What you should do
Continue the study abstract below on acute myocardial infarction in patients with aortic dissection, picking up right after its last sentence.

Passage to read
"""

Background and Aims: The contradiction of management modality between acute myocardial infarction(AMI) and aortic dissection(AD) may result in clinical catastrophe. Data on risk factors, incidence, and outcome of AD and AMI are limited, and there have been no studies on the long-term outcomes of AMI in patients with AD. So we aimed to investigate long-term outcomes after AMI in patients with AD, and propose a useful diagnostic paradigm.

Methods: Consecutively enrolled patients with AD and AMI who were referred to our center from 2010 to 2017. Baseline patient characteristics, risk factors, all medical treatments, echocardiographic parameters, laboratory data, and treatment were recorded. All patients were followed up from the first hospitalization until a first heart event, death, or 17 March, 2018.

"""

Supplied information
"""

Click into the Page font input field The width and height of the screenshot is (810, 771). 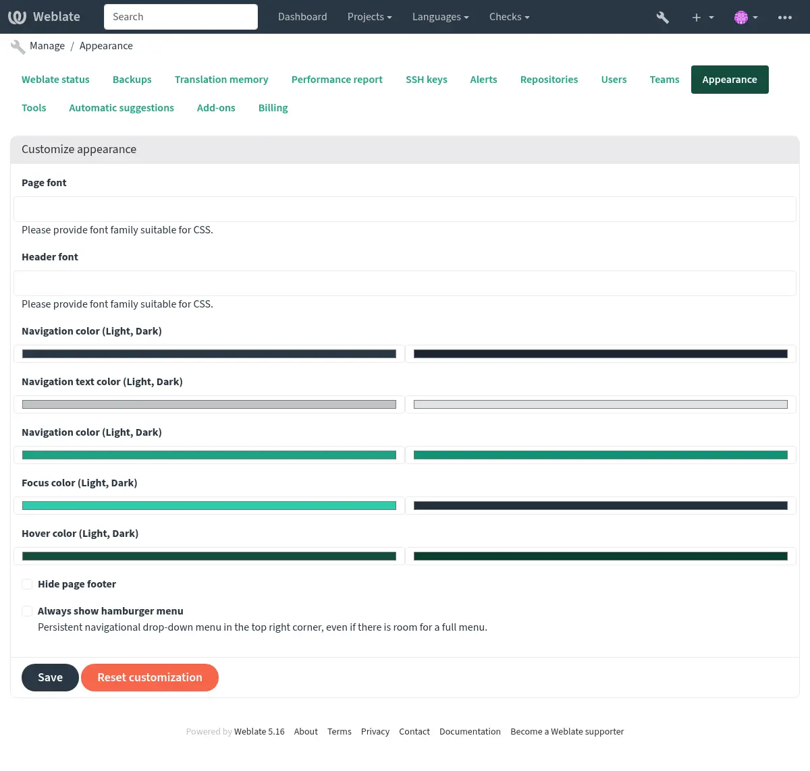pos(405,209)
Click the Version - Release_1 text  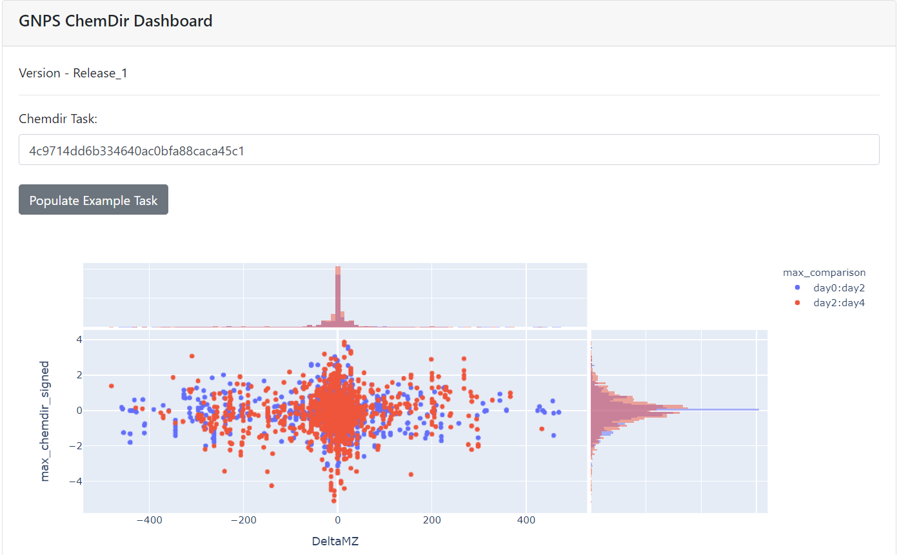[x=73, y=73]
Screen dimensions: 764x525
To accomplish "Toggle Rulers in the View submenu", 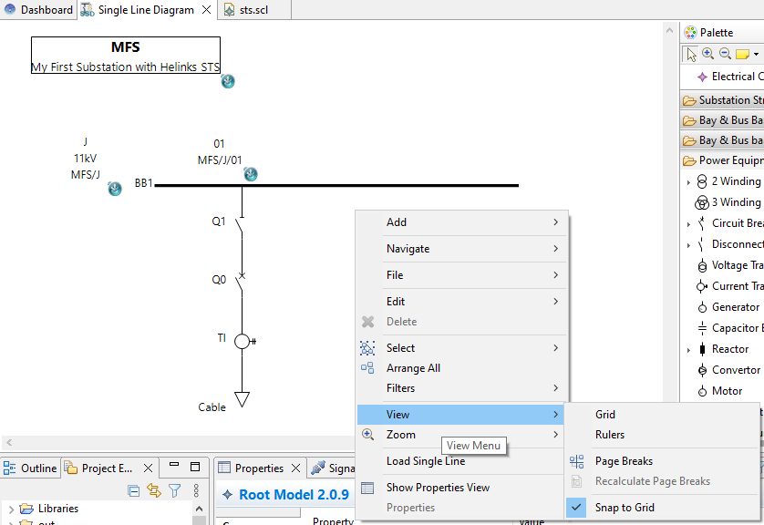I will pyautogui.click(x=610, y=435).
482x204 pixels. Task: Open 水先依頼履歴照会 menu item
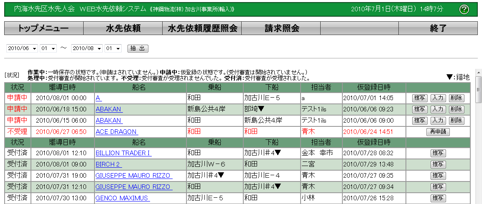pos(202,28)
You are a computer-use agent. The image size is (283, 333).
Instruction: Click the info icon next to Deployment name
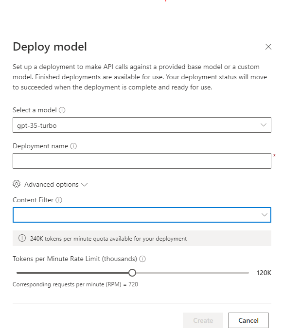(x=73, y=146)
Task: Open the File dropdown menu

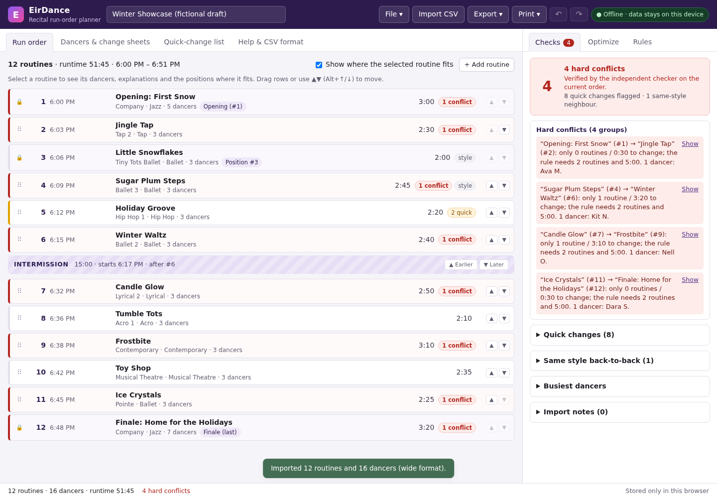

"""

Your response
Results: 0.13% in AMI and 7.49% in AD patients had a concomitant diagnosis of AD and AMI. The average patient age was 53.3 ± 12.1 years and 84.6% were male. The most prevalent vascular risk factors were hypertension (69.2%) and current smoker (64.1%). Of all the 39 patients, 66.7% were managed surgically. Overall in-hospital mortality was 10.3%. The 30-day and 5-year fatality rates were 23.1% and 35.9%, but were higher for female than for male (66.7 vs. 30.3%, log-rank P = 0.045) on 5-year mortality. The overall survival of females was inferior to the males (log-rank P = 0.045).

Conclusions: Patients with AMI and AD exhibit high 5-year fatality rates. For these patients, surgical management tends to have lower mortality. Improved management of hypertension and smoking, may reduce future incidence rates.